Uzbekistan: Security Service Personnel to be Removed from Embassies
“The ambassador is the representative of the president. Nobody should be keeping tabs on him.”
The president of Uzbekistan has embarked on another sally against the powerful security services by demanding that all the body’s agents stationed in embassies abroad be recalled.
President Shavkat Mirziyoyev declared his intent on this policy during a speech to foreign diplomats over the weekend.
“All diplomats make a note of this: every person, regardless of their position and affiliation with some or other organ, should be subordinated to the ambassador and should implicitly fulfill his orders. In the embassies there are representatives of a certain service, but that’s it, those times are over. Tomorrow I will recall them all. The ambassador is the representative of the president. Nobody should be keeping tabs on him,” Mirziyoyev said.
This marks a bold full-front assault on the National Security Services, or SNB, the body’s commonly deployed Russian language acronym.
The remit of the SNB has long been said to extend well beyond mere national security. High level representatives of the security services have used their influence to accumulate wealth and power, making Mirziyoyev’s increasingly bold confrontation more than a matter of bureaucratic reorganization.
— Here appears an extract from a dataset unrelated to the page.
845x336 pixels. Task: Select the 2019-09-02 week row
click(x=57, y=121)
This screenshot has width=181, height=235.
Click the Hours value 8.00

In another landmark speech on December 22, this time to lawmakers, Mirziyoyev announced that the time had come to institute legislation enshrining the precise responsibilities of the security services.
“The National Security Services [or NSS] operates on the basis of a statute adopted by the government 26 years ago. We must reform this structure. The NSS should be a protector of our external and internal security,” Mirziyoyev said to audible rustling in the hall.
Political analyst Rafael Sattarov noted in remarks to Eurasianet.org that while most countries tend to have representatives from their security organs installed at their embassies, the issue of contention with the SNB is that their officers have unlimited power.
“It is possible that diplomats complained to the president about the SNB. But that SNB chief Rustam Inoyatov is not going to like this is pretty clear,” Sattarov said.
Mirziyoyev moves against the security chiefs that were in charge before his ascent to power in 2016 have been steady and inexorable. But while the Interior Minister and Defense Minister have both been switched out, the 74-year old head of the SNB, Inoyatov, who has held his job since 1995, remains firmly in place.
A day of reckoning for one or other side may be on the horizon.